--- Exercise materials ---

"""

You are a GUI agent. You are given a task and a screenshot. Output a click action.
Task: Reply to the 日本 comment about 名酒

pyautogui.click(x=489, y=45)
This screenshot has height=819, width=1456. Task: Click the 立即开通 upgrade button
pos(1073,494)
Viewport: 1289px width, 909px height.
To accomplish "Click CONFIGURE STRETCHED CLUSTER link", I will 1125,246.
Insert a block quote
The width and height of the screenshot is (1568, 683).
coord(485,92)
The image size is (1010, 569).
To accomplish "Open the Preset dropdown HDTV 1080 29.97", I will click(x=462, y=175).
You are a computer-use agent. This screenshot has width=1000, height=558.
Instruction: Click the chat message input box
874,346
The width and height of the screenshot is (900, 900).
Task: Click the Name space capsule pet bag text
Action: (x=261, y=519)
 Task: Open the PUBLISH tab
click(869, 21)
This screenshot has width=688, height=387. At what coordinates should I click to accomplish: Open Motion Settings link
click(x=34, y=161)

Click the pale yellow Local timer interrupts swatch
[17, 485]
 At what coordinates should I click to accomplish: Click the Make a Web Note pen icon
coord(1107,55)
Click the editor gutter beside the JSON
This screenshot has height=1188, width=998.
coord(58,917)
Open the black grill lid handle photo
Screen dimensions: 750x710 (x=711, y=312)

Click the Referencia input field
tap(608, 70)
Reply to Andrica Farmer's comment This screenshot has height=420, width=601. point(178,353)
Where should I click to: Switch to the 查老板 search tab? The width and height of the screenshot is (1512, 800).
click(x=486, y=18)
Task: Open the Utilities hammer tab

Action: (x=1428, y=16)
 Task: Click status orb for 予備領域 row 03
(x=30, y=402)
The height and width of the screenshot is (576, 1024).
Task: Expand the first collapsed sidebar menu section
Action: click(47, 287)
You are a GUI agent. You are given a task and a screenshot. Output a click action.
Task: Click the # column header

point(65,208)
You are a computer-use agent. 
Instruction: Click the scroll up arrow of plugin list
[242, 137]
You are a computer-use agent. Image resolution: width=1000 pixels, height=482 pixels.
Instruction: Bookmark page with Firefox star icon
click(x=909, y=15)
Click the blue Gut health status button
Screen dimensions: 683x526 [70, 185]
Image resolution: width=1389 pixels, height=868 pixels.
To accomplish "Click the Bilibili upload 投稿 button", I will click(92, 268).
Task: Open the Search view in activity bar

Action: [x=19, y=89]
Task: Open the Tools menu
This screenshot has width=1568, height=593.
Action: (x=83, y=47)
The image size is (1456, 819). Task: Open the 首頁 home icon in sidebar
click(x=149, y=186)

"""

--- Goal ---
Copy out, word for word, the stretch of the material from its first line through the line containing "pos(1073,494)".

--- Reply to the exercise ---
You are a GUI agent. You are given a task and a screenshot. Output a click action.
Task: Reply to the 日本 comment about 名酒

pyautogui.click(x=489, y=45)
This screenshot has height=819, width=1456. Task: Click the 立即开通 upgrade button
pos(1073,494)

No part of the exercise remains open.